In thinking about this post, I kept coming back to this certain image from a song I really like, and I really wanted to use this image to explain what I wanted to say. One problem is that the song is not in English, another problem is that the only online translation I found doesn’t do a literal translation of the one line I wanted it to, but we can deal, right?
The song is “D.ime Que No” by Ricardo A.rjona. The line I was thinking of is “dame esa sí como cuentagotas,” which literally means “give me that yes by an eyedropper,” but more figuratively (and how it makes more sense), “tell me yes little by little.”
The thing about this image that I like is the idea of the little by little, the bit by bit, the thing that can be so implausible, so unacceptable (this is me here, not the song) at one time can be perfectly acceptable later, or at least manageable, and the difference comes not in giant bursts, but little by little, bit by bit, drip by drip by drop by drop.
(Granted, I’ve taken this one image from the song and gone way into left field with it, but this is the way my mind works sometimes…ok, a lot.)
I remember back when I first had to see the fertility “specialist” at my ob/gyn’s way back in 2007. I have PCOS, and in the initial stages of the infertility war that X and I fought, that’s “all” we thought we were dealing with. Little did we know what was to come–severe male factor infertility, fibroids that would prevent our doing IVF (due to the insurance not covering the surgery–long story), other factors that would keep putting roadblocks in our path, one after another after another.*
I remember coming home after my HSG (yes, I went alone–stupid) and talking to my friend Cherry, who happened to have just gotten there for a visit, and to X. Both of them were a little taken aback by how totally demoralized I was by the whole thing, and this was way at the beginning, and my doctor had been very hopeful, but I felt like I had been cut off at the knees. (Now I know why, of course, is because I was holding on a little too hard to the idea of the magical pregnancy and the magical baby to make everything better. Then, I just knew I was cut off at the knees.)
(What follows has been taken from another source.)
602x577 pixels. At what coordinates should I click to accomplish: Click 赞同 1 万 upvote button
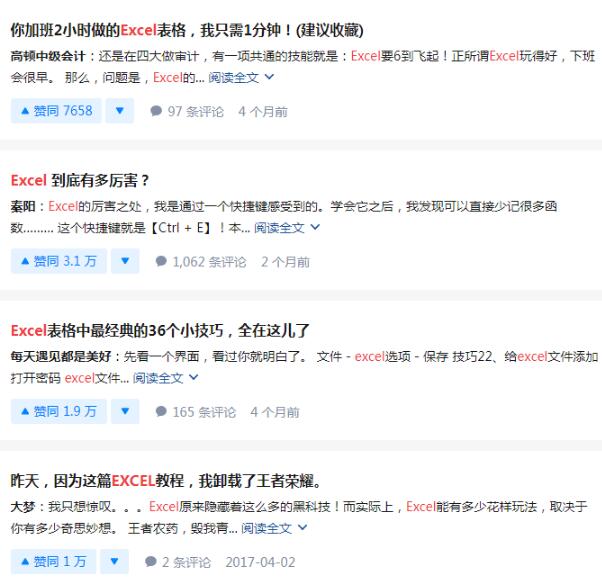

If you had told me then, in that moment, at the beginning, how long a path it would be, and that, in fact, I would not actually end up having any children with Mr. X, well, I don’t know what I would have done, but it wouldn’t have been good, and it wouldn’t have been healthy, and I might actually have just gone crazy. But the truth came little by little, drop by drop (though at times it felt like a tsunami), and here I am today, certainly better and healthier than I was at that agonizing post-HSG moment.
Today I found out some X-related stuff that even a month ago I think would have had me scrambling and anxious and freaked the fuck out, not to mention bawling like one of those babies that I don’t have. If I had found out this stuff two or three months ago? Hell, the shaking probably would have started up again, and who knows when it would have stopped.
But I found it out today, after many, many, many days of bit by bit by bit of learning who he really is, so when I found out that he hasn’t been paying the mortgage since I left (though he has plenty of money to pay it ), I wasn’t so shocked.** And I had already come to terms with the fact that there are so many things that are out of my control, and this in particular is one of them. So I’m not freaked, which is strange for me, if you know me at all, but I like it and could really get used to this mode of interacting with the world.
But I probably shouldn’t have laughed at the customer service rep when she told me.
*Of course, now I see all of this as one of the greatest things that ever happened to me, and I do not say that lightly. I cannot imagine trying to deal with him right now with a baby/child. I probably wouldn’t have left, but that’s another post or ten.
**Well, either that, or the fact that I had just had one of Frank’s cookies to soothe my soul before finding all of this out. Personally, I’m thinking they’re better than anti-anxiety meds.